Re: slow IN() clause for many cases

From: Andrew - Supernews <andrew+nonews(at)supernews(dot)com>
To: pgsql-hackers(at)postgresql(dot)org
Subject: Re: slow IN() clause for many cases
Date: 2005-10-12 21:17:51
Message-ID: slrndkqvbv.2db7.andrew+nonews@trinity.supernews.net
Views: Raw Message | Whole Thread | Download mbox | Resend email
Thread:
Lists: pgsql-hackers

On 2005-10-12, Tom Lane <tgl(at)sss(dot)pgh(dot)pa(dot)us> wrote:
> Andrew - Supernews <andrew+nonews(at)supernews(dot)com> writes:
>> As the number of items in the IN clause increases, the planning time grows
>> rather radically.
>
> I was looking at this yesterday. There is some O(N^2) behavior in
> create_bitmap_subplan, stemming from trying to remove duplicated qual
> conditions.
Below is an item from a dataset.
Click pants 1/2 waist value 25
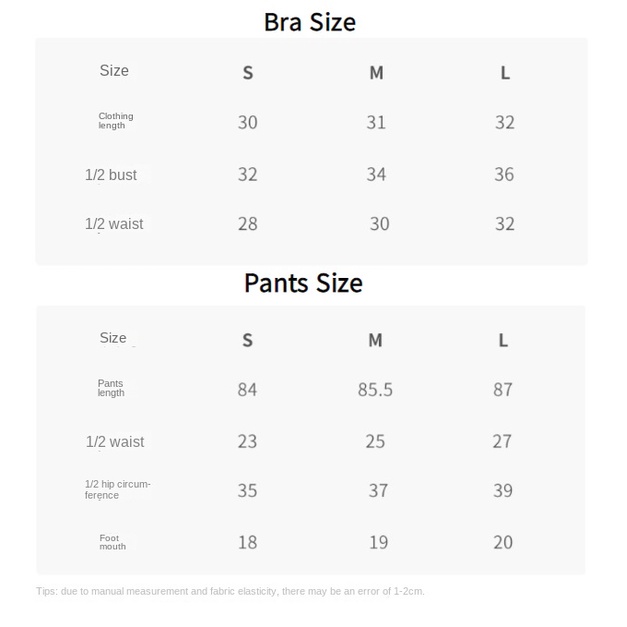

That strikes me as a relatively useless activity, and I was
> thinking the easiest answer might be to just delete that "optimization".

Well, the behaviour is definitely bad.

For comparison, on 8.0 the IN (list of 1000 items) version plans only about
four times slower than IN (select array...), and again the execution times
are comparable. But for the case of a real-world app that uses IN () a lot
(dspam), I've had reports that the performance improvements from switching
to the array method are even more substantial than my raw timings suggest.

>> The actual execution time of these two is very close, with the second
>> being about 10% slower on my system (31ms vs 34ms, based on \timing values
>> from psql and averaged over several goes). However, the timings returned
>> from EXPLAIN ANALYZE are much more skewed: 42ms vs 66ms as reported in the
>> "total runtime" line. So not only is the planning time different, but also
>> the instrumentation overhead of EXPLAIN ANALYZE is wildly different between
>> the two forms.
>
> Yeah, this isn't all that surprising because of the larger number of
> plan nodes involved in the bitmap plan.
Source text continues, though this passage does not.